Между прочим, писатель Виктор Серж, революционер и сын революционера, до революции анархист, после большевик-коминтерновец, полагал, что «сами подсудимые, в первую очередь Радек, активно принимали участие в фальсификаторской работе <…> иначе идиотам вроде Ежова никогда бы не справиться с этой изощренной и извращенной фальсификацией, причем аморальность Радека, его цинизм и прочие качества делали из него наиболее подходящего кандидата, по существу, руководителя следовательской кухни ГПУ».

Во всяком случае, по Фейхтвангеру, процесс проходил в теплой и дружественной обстановке. «Судьи, прокурор, обвиняемые — и это не только казалось — были связаны между собой узами общей цели. Они были подобны инженерам, испытывавшим совершенно новую сложную машину. Некоторые из них что-то в машине испортили, испортили не со злости, а просто потому, что своенравно хотели испробовать на ней свои теории по улучшению этой машины. Их методы оказались неправильными, но эта машина не менее, чем другим, близка их сердцу, и потому они сообща с другими откровенно обсуждают свои ошибки. Их всех объединяет интерес к машине, любовь к ней. И это-то чувство и побуждает судей и обвиняемых так дружно сотрудничать друг с другом».

Вряд ли есть смысл обсуждать все это всерьез. И все же никак нельзя обойти один немаловажный вопрос, вынесенный в заголовок следующей главки.

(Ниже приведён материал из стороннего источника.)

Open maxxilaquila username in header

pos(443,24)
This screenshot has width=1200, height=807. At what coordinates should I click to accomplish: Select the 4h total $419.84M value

«Почему они признавались?»


В полном соответствии с инструкциями Иностранной комиссии Фейхтвангер в своей книге горячо опровергает «наиболее примитивное предположение, что обвиняемые под пытками и под угрозой новых, еще худших пыток были вынуждены к признанию. Однако эта выдумка была опровергнута несомненно свежим видом обвиняемых и их общим физическим и умственным состоянием». Двадцать лет спустя на XX съезде Хрущев ответил на обозначенный вопрос иначе: «Как могло получиться, что люди признавались в преступлениях, которых они вовсе не совершали? Только одним путем — применением физических методов воздействия, пыток».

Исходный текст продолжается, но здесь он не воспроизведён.